#### What this task involves:
Every line containing the string "computer" is to be copied from the records.

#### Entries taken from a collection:
● ● ● ● ● ● ●

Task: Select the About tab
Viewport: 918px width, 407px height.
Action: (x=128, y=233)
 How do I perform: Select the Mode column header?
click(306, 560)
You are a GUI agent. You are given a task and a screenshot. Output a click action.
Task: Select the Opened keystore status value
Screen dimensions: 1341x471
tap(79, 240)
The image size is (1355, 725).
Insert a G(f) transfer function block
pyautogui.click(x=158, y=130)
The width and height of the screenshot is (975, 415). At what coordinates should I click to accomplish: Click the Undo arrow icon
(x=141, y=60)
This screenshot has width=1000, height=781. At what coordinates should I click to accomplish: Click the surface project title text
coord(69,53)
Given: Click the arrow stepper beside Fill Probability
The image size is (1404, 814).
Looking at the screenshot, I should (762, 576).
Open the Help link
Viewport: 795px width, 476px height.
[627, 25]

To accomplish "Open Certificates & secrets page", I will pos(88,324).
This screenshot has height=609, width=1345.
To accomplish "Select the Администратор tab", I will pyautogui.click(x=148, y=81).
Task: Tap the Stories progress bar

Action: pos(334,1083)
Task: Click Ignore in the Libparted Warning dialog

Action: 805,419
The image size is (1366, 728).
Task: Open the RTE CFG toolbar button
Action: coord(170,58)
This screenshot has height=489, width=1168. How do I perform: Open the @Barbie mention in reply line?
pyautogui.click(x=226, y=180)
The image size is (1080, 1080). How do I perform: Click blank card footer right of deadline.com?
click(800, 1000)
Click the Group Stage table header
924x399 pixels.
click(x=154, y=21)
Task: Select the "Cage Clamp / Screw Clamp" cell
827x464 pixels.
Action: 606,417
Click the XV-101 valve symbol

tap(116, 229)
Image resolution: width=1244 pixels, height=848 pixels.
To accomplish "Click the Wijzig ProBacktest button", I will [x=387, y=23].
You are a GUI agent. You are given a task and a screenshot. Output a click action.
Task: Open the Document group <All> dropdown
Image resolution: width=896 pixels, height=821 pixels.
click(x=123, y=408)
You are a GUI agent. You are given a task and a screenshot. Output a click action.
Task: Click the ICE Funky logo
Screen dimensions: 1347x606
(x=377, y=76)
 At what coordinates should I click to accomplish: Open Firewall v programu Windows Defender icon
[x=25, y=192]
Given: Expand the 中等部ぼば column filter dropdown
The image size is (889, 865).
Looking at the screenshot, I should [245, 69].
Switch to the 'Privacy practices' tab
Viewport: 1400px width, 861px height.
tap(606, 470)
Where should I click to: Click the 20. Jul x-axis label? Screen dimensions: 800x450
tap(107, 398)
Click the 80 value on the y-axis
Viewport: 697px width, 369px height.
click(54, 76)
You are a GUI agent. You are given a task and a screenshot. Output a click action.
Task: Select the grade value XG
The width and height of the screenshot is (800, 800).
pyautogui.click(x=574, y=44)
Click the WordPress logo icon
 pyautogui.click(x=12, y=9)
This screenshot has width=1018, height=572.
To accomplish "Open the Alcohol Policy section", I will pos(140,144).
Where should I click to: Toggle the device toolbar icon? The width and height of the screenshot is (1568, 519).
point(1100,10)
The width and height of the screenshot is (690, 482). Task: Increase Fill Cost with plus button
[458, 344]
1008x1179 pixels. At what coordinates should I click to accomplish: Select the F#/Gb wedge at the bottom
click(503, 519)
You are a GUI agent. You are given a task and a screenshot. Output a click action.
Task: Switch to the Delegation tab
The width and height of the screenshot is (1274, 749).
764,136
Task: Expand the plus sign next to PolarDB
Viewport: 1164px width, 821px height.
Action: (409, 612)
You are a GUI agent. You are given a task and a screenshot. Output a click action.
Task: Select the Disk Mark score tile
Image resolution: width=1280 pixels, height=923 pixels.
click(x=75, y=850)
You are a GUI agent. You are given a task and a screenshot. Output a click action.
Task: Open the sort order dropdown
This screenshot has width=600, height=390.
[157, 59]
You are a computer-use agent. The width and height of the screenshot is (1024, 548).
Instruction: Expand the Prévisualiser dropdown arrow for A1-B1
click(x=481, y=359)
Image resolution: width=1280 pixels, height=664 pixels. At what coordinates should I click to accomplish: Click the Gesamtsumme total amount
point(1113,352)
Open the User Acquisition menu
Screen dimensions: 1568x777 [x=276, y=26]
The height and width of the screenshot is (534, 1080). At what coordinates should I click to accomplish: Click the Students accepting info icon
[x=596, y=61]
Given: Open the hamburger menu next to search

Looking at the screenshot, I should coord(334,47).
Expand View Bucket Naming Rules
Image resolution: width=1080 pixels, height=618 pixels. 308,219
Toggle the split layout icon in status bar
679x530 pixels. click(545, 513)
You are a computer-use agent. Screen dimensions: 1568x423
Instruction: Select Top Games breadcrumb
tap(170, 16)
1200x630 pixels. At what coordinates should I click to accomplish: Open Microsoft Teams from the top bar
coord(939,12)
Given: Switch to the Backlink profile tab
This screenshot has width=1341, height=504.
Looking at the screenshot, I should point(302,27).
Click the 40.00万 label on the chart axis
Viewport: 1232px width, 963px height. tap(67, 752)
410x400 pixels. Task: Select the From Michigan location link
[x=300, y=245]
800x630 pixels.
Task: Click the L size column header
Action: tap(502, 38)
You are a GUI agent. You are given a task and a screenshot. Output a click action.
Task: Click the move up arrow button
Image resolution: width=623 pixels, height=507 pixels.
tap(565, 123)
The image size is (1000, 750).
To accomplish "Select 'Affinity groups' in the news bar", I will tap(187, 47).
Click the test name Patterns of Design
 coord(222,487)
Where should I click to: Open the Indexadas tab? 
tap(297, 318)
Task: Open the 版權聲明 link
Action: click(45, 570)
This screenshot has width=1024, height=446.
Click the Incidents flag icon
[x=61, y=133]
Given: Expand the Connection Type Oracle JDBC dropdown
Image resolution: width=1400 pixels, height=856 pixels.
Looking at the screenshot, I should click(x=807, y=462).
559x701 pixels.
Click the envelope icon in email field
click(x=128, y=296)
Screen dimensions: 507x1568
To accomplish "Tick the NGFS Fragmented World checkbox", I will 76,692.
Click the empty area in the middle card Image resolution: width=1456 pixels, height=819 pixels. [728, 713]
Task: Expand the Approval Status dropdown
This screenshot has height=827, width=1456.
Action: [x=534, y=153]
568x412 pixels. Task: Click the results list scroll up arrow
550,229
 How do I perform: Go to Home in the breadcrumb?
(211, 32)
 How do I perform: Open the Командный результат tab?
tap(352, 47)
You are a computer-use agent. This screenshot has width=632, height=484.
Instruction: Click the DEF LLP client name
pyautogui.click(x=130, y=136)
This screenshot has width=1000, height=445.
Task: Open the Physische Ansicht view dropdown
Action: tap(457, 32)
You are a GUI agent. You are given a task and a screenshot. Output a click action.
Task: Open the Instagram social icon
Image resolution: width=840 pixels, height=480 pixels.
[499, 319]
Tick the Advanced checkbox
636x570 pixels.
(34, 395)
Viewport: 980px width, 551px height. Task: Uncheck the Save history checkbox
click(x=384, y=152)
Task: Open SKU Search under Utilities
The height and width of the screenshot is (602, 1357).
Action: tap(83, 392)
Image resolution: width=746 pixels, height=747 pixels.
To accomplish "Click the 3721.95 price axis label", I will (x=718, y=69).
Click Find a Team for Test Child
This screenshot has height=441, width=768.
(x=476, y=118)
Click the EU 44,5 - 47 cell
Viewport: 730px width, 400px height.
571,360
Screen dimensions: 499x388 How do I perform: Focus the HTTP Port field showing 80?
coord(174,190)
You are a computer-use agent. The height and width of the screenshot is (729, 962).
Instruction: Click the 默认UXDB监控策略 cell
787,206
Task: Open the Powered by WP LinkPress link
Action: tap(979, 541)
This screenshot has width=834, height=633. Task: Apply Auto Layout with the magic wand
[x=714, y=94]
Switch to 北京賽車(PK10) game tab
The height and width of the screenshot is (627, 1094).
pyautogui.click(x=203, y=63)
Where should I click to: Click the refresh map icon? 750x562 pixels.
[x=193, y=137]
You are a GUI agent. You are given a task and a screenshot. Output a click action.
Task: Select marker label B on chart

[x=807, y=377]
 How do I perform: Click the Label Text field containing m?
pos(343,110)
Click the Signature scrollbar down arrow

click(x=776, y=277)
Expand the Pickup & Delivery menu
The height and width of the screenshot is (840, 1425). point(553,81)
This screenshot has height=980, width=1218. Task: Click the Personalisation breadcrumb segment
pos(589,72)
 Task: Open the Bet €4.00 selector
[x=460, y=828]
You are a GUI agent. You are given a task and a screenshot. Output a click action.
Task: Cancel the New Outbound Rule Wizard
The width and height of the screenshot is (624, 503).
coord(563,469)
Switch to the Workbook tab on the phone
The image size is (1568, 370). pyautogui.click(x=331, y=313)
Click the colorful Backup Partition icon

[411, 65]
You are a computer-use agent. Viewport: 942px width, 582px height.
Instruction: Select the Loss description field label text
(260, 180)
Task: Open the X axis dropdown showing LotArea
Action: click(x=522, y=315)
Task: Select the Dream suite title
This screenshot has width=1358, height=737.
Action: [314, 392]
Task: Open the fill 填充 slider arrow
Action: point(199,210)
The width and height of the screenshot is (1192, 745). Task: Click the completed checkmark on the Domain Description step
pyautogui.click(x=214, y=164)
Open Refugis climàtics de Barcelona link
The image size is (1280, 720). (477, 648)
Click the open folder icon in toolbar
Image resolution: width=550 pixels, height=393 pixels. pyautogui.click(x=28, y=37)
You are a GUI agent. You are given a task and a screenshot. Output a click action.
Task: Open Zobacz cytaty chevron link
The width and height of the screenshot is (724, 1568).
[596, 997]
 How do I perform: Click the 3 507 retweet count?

● ● ● ● ● ● ●

#### Exercise response:
You are a computer-use agent. The width and height of the screenshot is (1024, 548).
You are a computer-use agent. Screen dimensions: 1568x423
You are a computer-use agent. This screenshot has width=632, height=484.
You are a computer-use agent. The height and width of the screenshot is (729, 962).
You are a computer-use agent. Viewport: 942px width, 582px height.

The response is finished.